TASK PROMPT
The answer is to contain only the line containing "17 (534, 1677)" and the lines after it through the last one, each reproduced exactly as it appears below.
** Opening AVAILABLE DATA block **
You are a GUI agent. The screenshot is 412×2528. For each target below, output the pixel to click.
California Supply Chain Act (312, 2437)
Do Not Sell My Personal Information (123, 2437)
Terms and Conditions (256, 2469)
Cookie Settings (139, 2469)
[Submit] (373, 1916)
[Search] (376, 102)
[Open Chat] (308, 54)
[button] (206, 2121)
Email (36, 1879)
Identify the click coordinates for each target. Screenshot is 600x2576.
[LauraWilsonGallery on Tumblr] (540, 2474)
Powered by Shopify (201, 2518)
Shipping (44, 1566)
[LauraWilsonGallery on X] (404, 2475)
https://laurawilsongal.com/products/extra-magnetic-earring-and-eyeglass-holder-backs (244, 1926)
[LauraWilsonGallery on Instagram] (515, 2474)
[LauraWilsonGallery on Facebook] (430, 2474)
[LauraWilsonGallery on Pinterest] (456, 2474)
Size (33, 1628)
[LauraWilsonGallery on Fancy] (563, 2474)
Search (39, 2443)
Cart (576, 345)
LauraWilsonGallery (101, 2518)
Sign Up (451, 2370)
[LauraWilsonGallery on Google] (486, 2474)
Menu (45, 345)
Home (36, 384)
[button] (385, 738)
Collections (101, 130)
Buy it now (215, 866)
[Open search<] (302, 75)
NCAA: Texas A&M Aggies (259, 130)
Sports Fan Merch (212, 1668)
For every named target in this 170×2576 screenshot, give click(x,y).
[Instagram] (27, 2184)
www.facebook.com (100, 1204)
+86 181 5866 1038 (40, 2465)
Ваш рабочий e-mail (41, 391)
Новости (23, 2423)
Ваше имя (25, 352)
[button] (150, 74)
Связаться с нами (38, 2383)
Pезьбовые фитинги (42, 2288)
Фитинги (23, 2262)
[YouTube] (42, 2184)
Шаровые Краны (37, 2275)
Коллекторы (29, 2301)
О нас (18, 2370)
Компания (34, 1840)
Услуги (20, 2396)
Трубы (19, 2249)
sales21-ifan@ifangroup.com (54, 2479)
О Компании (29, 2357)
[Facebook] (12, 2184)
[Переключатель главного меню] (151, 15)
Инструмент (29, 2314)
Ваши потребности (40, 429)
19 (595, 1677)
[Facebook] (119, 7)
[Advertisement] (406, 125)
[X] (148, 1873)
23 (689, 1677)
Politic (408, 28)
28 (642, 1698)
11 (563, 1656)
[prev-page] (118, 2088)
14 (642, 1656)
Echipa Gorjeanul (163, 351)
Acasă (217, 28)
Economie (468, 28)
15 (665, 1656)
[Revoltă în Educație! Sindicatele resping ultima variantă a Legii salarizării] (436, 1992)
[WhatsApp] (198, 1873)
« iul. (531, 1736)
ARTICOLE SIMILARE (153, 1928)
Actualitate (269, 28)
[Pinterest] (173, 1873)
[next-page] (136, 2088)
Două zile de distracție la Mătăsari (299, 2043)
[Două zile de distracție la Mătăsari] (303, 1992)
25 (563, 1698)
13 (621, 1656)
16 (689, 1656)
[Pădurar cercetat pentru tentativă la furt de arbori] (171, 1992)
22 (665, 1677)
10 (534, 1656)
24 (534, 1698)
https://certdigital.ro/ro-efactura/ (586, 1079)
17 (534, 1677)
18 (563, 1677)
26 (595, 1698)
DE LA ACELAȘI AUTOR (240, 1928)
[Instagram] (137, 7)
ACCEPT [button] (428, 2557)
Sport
** Closing AVAILABLE DATA block **
ANSWER FOR THIS EXERCISE
17 (534, 1677)
18 (563, 1677)
26 (595, 1698)
DE LA ACELAȘI AUTOR (240, 1928)
[Instagram] (137, 7)
ACCEPT [button] (428, 2557)
Sport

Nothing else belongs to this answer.